Ma cosa c’è sotto il mare? Un pugnale. E una storia dimenticata.
A Torre dell’Alto, nel cuore del Parco di Portoselvaggio, si è appena chiusa la terza campagna di scavo dell’insediamento fortificato dell’età del Bronzo. A guidarla, il professor Francesco Iacono dell’Università di Bologna, in collaborazione con l’Università del Salento e il Museo di Preistoria di Nardò.
Ma non è solo archeologia. È un viaggio nel tempo.
Il Salento come ponte tra civiltà
L’obiettivo è ambizioso: ricostruire gli stili di vita delle comunità costiere del Mediterraneo centrale tra 4000 e 3000 anni fa. Un progetto finanziato dal Next Generation EU, Missione 4, e parte del programma “Mediterranean Coastal Lifestyles and Mobility”.
Gli scavi hanno riportato alla luce reperti preziosi: ceramiche, metalli e un pugnale in bronzo ancora affilato come la memoria di chi lo ha forgiato. In una delle aree, è emersa anche una muratura interna alla struttura di fortificazione, forse una stanza, forse un rifugio. Forse tutto questo.
La memoria scritta nella terra
Le tracce risalgono al Bronzo Medio e Finale (1500-1000 a.C.). E non è la prima volta che Torre dell’Alto sorprende: in precedenti campagne erano già emersi frammenti ceramici che raccontano di contatti con l’Egeo e l’Italia settentrionale.

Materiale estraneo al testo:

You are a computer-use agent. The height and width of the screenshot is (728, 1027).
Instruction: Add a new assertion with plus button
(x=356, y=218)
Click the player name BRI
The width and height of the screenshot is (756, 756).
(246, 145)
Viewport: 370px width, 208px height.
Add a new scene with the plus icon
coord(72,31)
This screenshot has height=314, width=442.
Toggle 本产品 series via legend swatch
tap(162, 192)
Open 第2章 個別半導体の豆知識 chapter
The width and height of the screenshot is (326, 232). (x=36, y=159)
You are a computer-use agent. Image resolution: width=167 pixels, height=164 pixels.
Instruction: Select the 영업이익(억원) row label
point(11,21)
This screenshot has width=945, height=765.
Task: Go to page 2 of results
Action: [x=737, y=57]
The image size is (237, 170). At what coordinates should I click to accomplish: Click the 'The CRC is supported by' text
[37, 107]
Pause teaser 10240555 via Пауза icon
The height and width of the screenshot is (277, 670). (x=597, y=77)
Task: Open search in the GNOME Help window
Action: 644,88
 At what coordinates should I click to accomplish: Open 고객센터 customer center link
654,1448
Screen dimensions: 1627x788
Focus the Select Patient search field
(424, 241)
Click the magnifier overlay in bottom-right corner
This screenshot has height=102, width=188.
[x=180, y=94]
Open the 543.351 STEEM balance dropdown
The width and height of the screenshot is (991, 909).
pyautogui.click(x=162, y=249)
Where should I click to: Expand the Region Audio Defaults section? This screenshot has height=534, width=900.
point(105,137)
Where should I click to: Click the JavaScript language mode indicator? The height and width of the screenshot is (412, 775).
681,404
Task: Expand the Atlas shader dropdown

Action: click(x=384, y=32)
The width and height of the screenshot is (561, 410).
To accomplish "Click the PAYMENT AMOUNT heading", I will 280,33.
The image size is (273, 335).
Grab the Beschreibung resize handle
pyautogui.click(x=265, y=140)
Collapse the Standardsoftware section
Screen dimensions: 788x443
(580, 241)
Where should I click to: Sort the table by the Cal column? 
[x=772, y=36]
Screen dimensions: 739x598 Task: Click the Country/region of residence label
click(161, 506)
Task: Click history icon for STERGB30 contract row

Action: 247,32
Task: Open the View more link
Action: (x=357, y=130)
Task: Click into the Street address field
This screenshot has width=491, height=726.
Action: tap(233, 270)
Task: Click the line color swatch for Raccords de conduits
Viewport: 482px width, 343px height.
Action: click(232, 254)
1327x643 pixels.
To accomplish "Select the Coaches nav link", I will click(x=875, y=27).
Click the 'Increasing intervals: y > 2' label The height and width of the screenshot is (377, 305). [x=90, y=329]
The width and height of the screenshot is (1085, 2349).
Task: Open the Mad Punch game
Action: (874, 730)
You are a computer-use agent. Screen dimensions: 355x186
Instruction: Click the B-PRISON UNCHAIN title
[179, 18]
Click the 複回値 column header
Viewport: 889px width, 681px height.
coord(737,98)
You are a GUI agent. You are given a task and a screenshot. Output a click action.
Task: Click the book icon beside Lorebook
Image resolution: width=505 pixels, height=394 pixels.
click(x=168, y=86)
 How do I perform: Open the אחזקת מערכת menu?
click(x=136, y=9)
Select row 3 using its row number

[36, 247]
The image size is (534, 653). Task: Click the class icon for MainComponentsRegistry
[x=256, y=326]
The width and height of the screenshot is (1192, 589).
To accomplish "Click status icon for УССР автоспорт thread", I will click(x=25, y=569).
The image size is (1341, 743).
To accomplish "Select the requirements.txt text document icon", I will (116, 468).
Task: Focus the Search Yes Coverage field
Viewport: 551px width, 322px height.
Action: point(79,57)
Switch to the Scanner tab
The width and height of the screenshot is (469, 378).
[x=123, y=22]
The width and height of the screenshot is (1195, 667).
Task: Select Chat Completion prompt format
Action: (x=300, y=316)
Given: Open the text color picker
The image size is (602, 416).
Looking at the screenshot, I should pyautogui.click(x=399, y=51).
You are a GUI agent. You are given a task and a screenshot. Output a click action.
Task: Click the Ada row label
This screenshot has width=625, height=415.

Il Salento non è periferia. È crocevia.
Un punto strategico per studiare le rotte, le migrazioni, i cambiamenti ambientali e culturali che hanno attraversato il Mediterraneo molto prima di Google Maps.
La vera scoperta?
Che sotto ogni pietra del Sud c’è un mondo. E ascoltarlo è l’unico modo per ricordare chi siamo.